● Task brief
Copy the stretch from the line containing "This screenshot has height=424, width=629." through the line containing "I want to click", substituting "screen capture" for each "screenshot" and keeping everything else the same. Leave the pictures out of your answer.

● Given data

Content starts

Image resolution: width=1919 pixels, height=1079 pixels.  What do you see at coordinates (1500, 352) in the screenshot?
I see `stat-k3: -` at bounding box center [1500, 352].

Content ends
Content starts

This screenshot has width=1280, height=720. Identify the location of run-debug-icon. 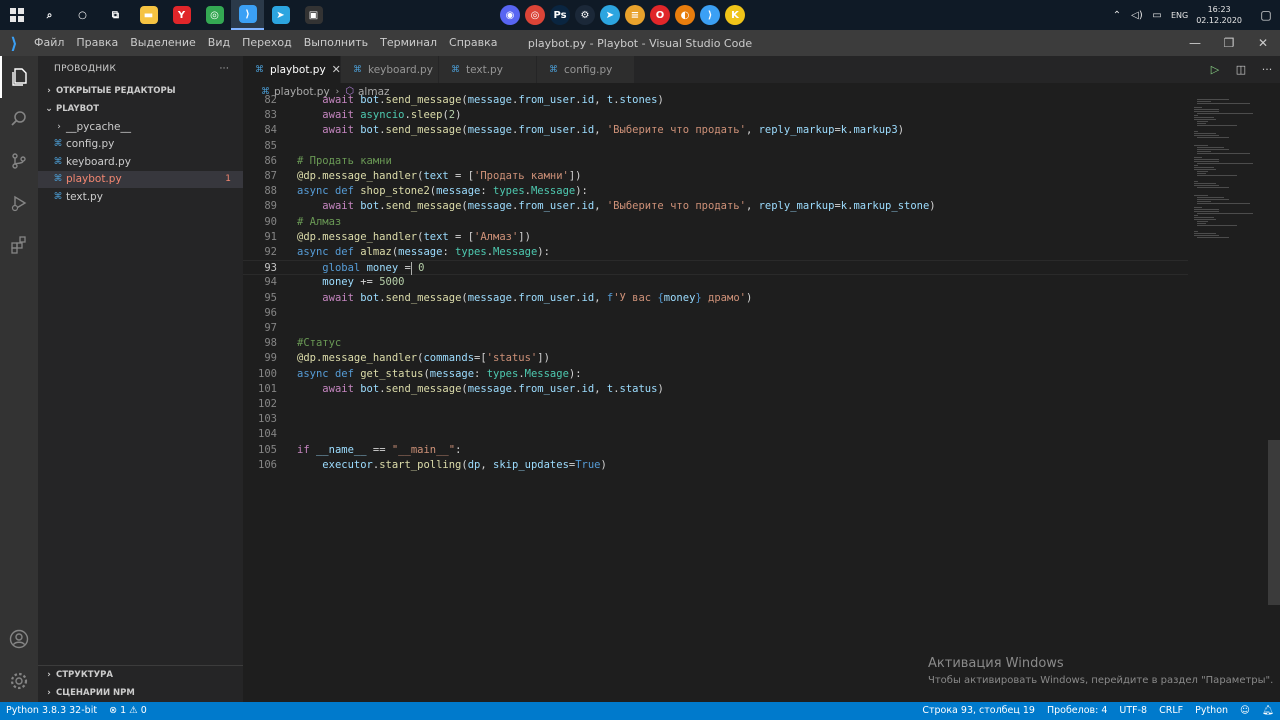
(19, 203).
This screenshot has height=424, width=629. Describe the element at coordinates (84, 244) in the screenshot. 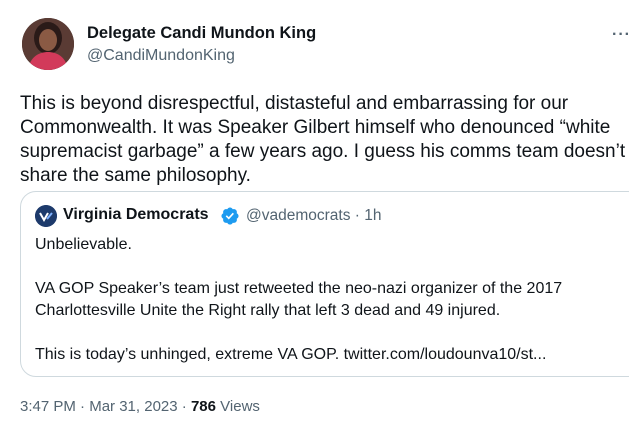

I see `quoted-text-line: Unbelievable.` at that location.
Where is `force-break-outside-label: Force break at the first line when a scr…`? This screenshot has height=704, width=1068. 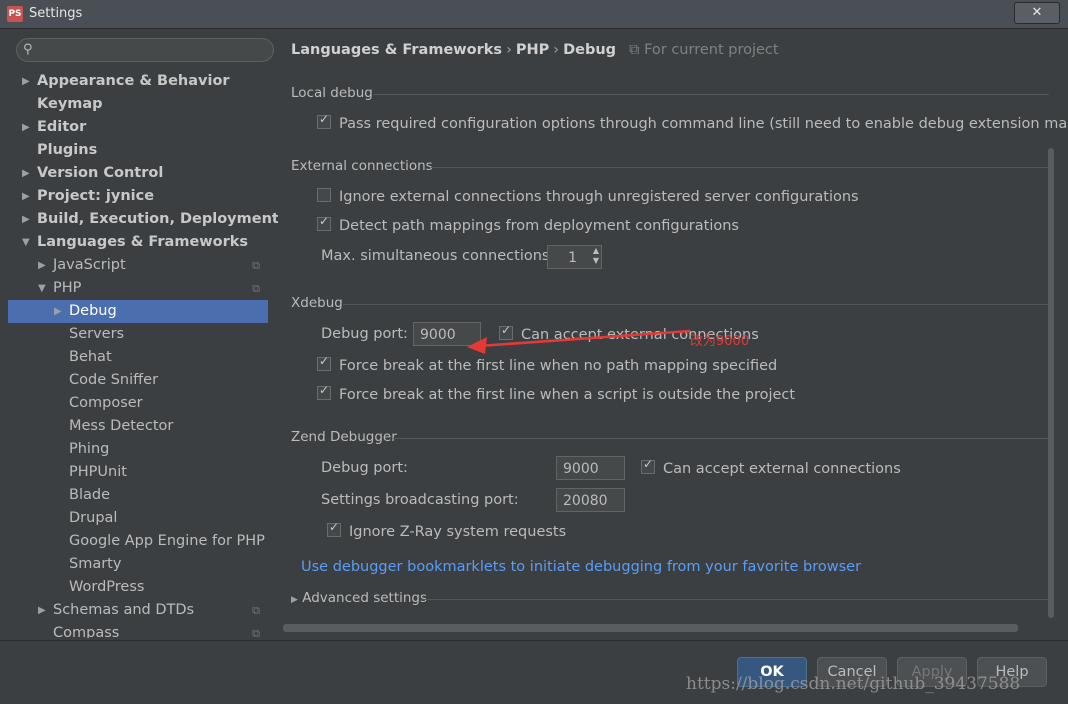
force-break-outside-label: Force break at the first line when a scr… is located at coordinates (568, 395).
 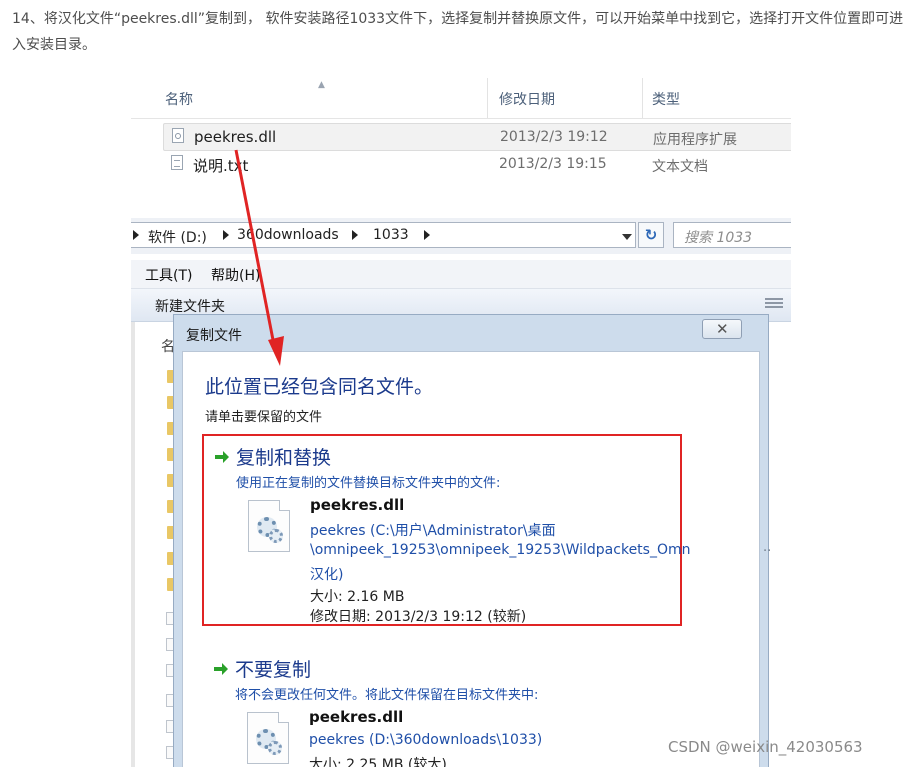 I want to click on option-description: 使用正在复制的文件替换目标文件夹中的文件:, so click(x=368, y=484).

Content ends

● Written solution
This screen capture has height=424, width=629. Describe the element at coordinates (84, 244) in the screen capture. 

I see `quoted-text-line: Unbelievable.` at that location.
Where is `force-break-outside-label: Force break at the first line when a scr…`? This screen capture has height=704, width=1068. 
force-break-outside-label: Force break at the first line when a scr… is located at coordinates (568, 395).
  I want to click on option-description: 使用正在复制的文件替换目标文件夹中的文件:, so click(x=368, y=484).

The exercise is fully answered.